"""
Implement an interface to solve the inverse problem with the L-BFGS-B from PyTRID.
PyRTID implements its own L-BFGS-B solver which is a pure python reimplementation of the
original fortran 778 algorithm (add references). The main difference lies in the
implementation of a procedure to update the objective function during the minimization
process. This experimental feature aims at adjusting the weight in front of
regularization during the optimization. Hence, the gradient sequence must be updated
to match the new function and obtain the correct Hessian approximation.
"""
from __future__ import annotations
import copy
import logging
from dataclasses import dataclass
from typing import Deque, List, Optional, Tuple
import numpy as np
import scipy as sp
from lbfgsb import minimize_lbfgsb
from pyrtid.inverse.executors.base import (
AdjointInversionExecutor,
AdjointSolverConfig,
DataModel,
adjoint_solver_config_params_ds,
base_solver_config_params_ds,
register_params_ds,
)
from pyrtid.inverse.params import (
AdjustableParameter,
eval_weighted_loss_reg,
get_parameter_values_from_model,
get_parameters_bounds,
get_parameters_values_from_model,
)
from pyrtid.regularization import ConstantRegWeight
from pyrtid.utils import NDArrayFloat
from pyrtid.utils.preconditioner import get_factor_enforcing_grad_inf_norm, scale_pcd
lbfgsb_solver_config_params_ds = r"""
ftol_linesearch: float
Specify a nonnegative tolerance for the sufficient decrease condition in
`minpack2.dcsrch <https://ftp.mcs.anl.gov/pub/MINPACK-2/csrch/dcsrch.f>`_
(used for the line search). This is :math:`c_1` in
the Armijo condition (or Goldstein, Goldstein-Armijo condition) where
:math:`\alpha_{k}` is the estimated step.
.. math::
f(\mathbf{x}_{k}+\alpha_{k}\mathbf{p}_{k})\leq
f(\mathbf{x}_{k})+c_{1}\alpha_{k}\mathbf{p}_{k}^{\mathrm{T}}
\nabla f(\mathbf{x}_{k})
Note that :math:`0 < c_1 < 1`. Usually :math:`c_1` is small, see the Wolfe
conditions in :cite:t:`nocedalNumericalOptimization1999`.

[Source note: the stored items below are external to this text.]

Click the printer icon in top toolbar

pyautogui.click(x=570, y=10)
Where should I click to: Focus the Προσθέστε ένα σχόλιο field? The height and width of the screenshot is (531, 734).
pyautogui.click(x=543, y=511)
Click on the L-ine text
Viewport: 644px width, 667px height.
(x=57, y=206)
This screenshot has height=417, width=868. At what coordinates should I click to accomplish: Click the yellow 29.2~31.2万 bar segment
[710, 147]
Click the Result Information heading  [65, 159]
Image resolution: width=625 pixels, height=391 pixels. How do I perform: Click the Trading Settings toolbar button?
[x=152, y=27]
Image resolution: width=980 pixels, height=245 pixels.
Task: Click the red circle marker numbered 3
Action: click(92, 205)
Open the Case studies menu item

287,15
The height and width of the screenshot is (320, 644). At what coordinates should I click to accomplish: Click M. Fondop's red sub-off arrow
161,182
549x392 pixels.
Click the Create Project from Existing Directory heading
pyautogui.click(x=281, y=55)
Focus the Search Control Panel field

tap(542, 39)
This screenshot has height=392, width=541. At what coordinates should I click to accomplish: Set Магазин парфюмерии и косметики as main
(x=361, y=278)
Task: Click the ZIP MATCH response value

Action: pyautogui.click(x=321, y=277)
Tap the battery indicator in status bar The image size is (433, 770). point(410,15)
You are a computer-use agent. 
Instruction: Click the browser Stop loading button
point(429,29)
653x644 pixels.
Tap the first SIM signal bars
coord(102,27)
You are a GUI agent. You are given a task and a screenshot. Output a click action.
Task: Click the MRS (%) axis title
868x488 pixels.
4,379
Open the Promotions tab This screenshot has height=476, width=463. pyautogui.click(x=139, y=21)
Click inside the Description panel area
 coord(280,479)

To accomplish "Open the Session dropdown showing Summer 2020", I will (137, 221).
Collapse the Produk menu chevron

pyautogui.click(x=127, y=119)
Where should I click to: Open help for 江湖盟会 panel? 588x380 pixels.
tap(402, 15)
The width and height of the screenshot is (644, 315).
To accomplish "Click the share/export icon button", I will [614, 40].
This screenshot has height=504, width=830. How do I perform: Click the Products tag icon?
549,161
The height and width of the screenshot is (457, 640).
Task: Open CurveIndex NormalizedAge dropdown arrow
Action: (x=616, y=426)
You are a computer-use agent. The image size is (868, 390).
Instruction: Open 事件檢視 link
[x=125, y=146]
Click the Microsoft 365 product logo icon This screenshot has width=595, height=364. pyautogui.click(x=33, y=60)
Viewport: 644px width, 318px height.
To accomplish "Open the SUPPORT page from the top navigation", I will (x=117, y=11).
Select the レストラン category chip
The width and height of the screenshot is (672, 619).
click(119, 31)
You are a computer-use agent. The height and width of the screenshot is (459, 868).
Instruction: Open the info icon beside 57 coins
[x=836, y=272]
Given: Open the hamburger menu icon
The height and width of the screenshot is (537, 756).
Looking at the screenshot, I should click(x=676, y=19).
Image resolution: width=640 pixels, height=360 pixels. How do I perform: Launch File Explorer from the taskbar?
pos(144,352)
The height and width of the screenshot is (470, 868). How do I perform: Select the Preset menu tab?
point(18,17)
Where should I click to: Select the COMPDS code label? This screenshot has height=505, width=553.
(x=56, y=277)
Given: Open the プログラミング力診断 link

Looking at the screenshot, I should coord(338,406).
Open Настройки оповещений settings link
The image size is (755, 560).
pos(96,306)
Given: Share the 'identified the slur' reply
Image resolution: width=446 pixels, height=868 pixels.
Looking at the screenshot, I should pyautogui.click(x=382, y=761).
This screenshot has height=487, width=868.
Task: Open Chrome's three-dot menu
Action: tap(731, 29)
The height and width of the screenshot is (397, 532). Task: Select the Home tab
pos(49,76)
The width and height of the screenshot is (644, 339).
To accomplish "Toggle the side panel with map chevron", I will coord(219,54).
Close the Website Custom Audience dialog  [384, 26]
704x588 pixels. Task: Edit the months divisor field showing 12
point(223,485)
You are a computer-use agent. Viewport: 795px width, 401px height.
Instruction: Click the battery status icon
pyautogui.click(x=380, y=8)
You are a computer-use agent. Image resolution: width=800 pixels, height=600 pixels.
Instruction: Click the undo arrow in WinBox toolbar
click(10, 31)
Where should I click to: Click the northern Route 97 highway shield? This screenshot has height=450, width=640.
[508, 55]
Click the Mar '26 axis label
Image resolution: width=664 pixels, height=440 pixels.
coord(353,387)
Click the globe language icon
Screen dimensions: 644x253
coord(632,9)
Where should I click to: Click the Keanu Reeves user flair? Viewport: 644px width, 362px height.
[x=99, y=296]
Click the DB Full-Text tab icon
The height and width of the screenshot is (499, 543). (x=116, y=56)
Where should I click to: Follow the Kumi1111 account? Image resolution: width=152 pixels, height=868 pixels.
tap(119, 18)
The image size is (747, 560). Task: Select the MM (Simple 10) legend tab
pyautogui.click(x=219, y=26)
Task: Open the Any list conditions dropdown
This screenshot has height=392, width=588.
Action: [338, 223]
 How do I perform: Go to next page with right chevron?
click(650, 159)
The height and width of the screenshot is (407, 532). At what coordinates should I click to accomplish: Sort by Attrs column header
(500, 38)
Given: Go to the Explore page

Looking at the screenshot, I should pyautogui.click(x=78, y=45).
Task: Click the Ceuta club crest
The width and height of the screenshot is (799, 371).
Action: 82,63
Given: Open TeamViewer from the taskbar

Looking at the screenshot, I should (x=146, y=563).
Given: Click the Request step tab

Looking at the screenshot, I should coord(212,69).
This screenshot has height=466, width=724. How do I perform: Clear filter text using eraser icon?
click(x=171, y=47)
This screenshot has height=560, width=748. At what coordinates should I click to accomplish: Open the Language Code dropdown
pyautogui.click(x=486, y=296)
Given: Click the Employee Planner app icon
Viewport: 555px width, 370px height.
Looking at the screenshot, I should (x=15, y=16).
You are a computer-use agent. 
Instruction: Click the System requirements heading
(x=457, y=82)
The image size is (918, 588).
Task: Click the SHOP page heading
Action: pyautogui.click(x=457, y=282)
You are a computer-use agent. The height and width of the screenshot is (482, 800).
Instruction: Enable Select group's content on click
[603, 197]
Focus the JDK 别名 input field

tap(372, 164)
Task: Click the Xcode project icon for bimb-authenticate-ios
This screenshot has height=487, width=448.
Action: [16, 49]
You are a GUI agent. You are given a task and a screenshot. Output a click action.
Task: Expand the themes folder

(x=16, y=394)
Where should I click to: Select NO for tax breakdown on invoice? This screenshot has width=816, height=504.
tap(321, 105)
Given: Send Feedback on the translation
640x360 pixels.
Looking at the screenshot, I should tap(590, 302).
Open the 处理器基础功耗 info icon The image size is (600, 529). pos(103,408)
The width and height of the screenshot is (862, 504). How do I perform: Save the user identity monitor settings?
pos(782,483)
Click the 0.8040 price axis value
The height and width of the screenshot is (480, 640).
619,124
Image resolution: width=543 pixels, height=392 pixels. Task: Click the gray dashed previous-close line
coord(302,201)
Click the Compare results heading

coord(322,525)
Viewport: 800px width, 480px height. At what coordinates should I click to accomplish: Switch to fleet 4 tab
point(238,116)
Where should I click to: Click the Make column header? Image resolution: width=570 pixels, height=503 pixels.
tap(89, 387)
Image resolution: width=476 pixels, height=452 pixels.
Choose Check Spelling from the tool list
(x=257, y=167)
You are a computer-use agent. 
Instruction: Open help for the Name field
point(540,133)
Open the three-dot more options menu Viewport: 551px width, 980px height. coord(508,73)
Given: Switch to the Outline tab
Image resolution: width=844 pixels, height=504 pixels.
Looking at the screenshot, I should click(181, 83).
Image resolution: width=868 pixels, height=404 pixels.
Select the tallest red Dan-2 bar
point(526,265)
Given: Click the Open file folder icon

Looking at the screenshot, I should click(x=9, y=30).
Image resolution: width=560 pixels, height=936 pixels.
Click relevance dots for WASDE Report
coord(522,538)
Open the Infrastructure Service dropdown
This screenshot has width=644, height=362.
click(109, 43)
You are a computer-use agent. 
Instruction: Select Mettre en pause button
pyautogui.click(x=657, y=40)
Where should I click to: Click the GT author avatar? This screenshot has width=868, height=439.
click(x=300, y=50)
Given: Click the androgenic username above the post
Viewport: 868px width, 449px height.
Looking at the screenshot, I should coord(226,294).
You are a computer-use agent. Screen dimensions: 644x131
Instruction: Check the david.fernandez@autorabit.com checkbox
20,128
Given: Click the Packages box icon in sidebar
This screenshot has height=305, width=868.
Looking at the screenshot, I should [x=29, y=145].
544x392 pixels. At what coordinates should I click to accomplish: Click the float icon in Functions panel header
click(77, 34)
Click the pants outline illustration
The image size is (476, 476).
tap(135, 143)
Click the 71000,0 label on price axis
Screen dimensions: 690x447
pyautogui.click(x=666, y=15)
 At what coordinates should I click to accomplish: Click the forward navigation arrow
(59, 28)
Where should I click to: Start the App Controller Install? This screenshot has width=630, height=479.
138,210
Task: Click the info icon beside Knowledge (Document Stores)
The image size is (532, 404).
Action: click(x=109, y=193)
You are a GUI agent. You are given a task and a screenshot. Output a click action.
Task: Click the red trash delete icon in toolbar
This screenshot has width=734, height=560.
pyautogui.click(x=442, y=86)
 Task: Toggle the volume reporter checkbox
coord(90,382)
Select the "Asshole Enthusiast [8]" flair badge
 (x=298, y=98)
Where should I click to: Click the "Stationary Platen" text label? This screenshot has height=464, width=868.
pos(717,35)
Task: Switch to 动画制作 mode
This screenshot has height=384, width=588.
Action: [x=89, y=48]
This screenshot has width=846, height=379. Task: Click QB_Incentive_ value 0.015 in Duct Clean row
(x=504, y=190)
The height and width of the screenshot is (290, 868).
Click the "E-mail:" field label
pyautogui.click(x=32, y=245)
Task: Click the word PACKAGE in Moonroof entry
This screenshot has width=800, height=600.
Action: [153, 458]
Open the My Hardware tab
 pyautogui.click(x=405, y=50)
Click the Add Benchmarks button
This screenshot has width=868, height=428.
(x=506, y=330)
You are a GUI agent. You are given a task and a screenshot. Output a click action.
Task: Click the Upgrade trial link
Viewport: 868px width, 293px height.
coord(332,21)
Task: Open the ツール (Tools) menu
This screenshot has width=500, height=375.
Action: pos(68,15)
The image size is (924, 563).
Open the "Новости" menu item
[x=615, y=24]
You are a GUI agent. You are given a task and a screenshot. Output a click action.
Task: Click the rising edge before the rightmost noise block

In the fortran implementation
algo 778, it is hardcoded to 1e-3. The default is 1e-4.
gtol_linesearch: float
Specify a nonnegative tolerance for the curvature condition in
`minpack2.dcsrch <https://ftp.mcs.anl.gov/pub/MINPACK-2/csrch/dcsrch.f>`_
(used for the line search). This is :math:`c_2` in
the Armijo condition (or Goldstein, Goldstein-Armijo condition) where
:math:`\alpha_{k}` is the estimated step.
.. math::
\left|\mathbf{p}_{k}^{\mathrm {T}}\nabla f(\mathbf{x}_{k}+\alpha_{k}
\mathbf{p}_{k})\right|\leq c_{2}\left|\mathbf {p}_{k}^{\mathrm{T}}\nabla
f(\mathbf{x}_{k})\right|
Note that :math:`0 < c_1 < c_2 < 1`. Usually, :math:`c_2` is
much larger than :math:`c_2`.
see :cite:t:`nocedalNumericalOptimization1999`. In the fortran implementation
algo 778, it is hardcoded to 0.9. The default is 0.9.
max_steplength: float
Maximum steplength allowed. The default is 1e8.
xtol_linesearch: float
Specify a nonnegative relative tolerance for an acceptable step in the line
search procedure (see
`minpack2.dcsrch <https://ftp.mcs.anl.gov/pub/MINPACK-2/csrch/dcsrch.f>`_).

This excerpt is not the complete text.